### Task objective
Copy out the records again. Change nothing.

------ Source records ------

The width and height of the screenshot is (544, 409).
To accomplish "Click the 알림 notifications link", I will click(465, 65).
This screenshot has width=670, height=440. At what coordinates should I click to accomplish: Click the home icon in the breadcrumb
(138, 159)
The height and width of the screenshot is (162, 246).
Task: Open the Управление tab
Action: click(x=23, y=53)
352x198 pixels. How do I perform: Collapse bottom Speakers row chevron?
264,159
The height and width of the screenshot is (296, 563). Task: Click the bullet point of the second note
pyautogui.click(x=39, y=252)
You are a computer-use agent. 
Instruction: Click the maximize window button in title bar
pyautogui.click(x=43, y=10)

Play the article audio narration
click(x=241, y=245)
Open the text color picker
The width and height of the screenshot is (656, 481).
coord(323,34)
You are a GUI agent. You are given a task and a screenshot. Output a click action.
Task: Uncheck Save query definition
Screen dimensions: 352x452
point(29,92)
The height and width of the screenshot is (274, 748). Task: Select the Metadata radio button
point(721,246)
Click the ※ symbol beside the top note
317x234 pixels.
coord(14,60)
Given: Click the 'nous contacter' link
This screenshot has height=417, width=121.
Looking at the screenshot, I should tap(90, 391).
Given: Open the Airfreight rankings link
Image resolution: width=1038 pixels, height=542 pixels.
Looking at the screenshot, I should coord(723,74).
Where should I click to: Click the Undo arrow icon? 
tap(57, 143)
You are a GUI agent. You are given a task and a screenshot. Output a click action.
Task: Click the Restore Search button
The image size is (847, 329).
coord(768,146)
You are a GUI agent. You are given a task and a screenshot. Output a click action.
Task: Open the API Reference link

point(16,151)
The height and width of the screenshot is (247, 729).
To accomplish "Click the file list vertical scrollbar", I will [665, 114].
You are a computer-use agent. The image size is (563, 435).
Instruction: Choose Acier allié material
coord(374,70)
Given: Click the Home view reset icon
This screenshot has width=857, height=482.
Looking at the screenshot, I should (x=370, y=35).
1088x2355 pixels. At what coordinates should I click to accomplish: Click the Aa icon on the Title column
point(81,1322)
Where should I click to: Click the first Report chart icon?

------

### Written answer
The width and height of the screenshot is (544, 409).
To accomplish "Click the 알림 notifications link", I will click(465, 65).
This screenshot has width=670, height=440. At what coordinates should I click to accomplish: Click the home icon in the breadcrumb
(138, 159)
The height and width of the screenshot is (162, 246).
Task: Open the Управление tab
Action: click(x=23, y=53)
352x198 pixels. How do I perform: Collapse bottom Speakers row chevron?
264,159
The height and width of the screenshot is (296, 563). Task: Click the bullet point of the second note
pyautogui.click(x=39, y=252)
You are a computer-use agent. 
Instruction: Click the maximize window button in title bar
pyautogui.click(x=43, y=10)

Play the article audio narration
click(x=241, y=245)
Open the text color picker
The width and height of the screenshot is (656, 481).
coord(323,34)
You are a GUI agent. You are given a task and a screenshot. Output a click action.
Task: Uncheck Save query definition
Screen dimensions: 352x452
point(29,92)
The height and width of the screenshot is (274, 748). Task: Select the Metadata radio button
point(721,246)
Click the ※ symbol beside the top note
317x234 pixels.
coord(14,60)
Given: Click the 'nous contacter' link
This screenshot has height=417, width=121.
Looking at the screenshot, I should tap(90, 391).
Given: Open the Airfreight rankings link
Image resolution: width=1038 pixels, height=542 pixels.
Looking at the screenshot, I should coord(723,74).
Where should I click to: Click the Undo arrow icon? 
tap(57, 143)
You are a GUI agent. You are given a task and a screenshot. Output a click action.
Task: Click the Restore Search button
The image size is (847, 329).
coord(768,146)
You are a GUI agent. You are given a task and a screenshot. Output a click action.
Task: Open the API Reference link

point(16,151)
The height and width of the screenshot is (247, 729).
To accomplish "Click the file list vertical scrollbar", I will [665, 114].
You are a computer-use agent. The image size is (563, 435).
Instruction: Choose Acier allié material
coord(374,70)
Given: Click the Home view reset icon
This screenshot has width=857, height=482.
Looking at the screenshot, I should (x=370, y=35).
1088x2355 pixels. At what coordinates should I click to accomplish: Click the Aa icon on the Title column
point(81,1322)
Where should I click to: Click the first Report chart icon?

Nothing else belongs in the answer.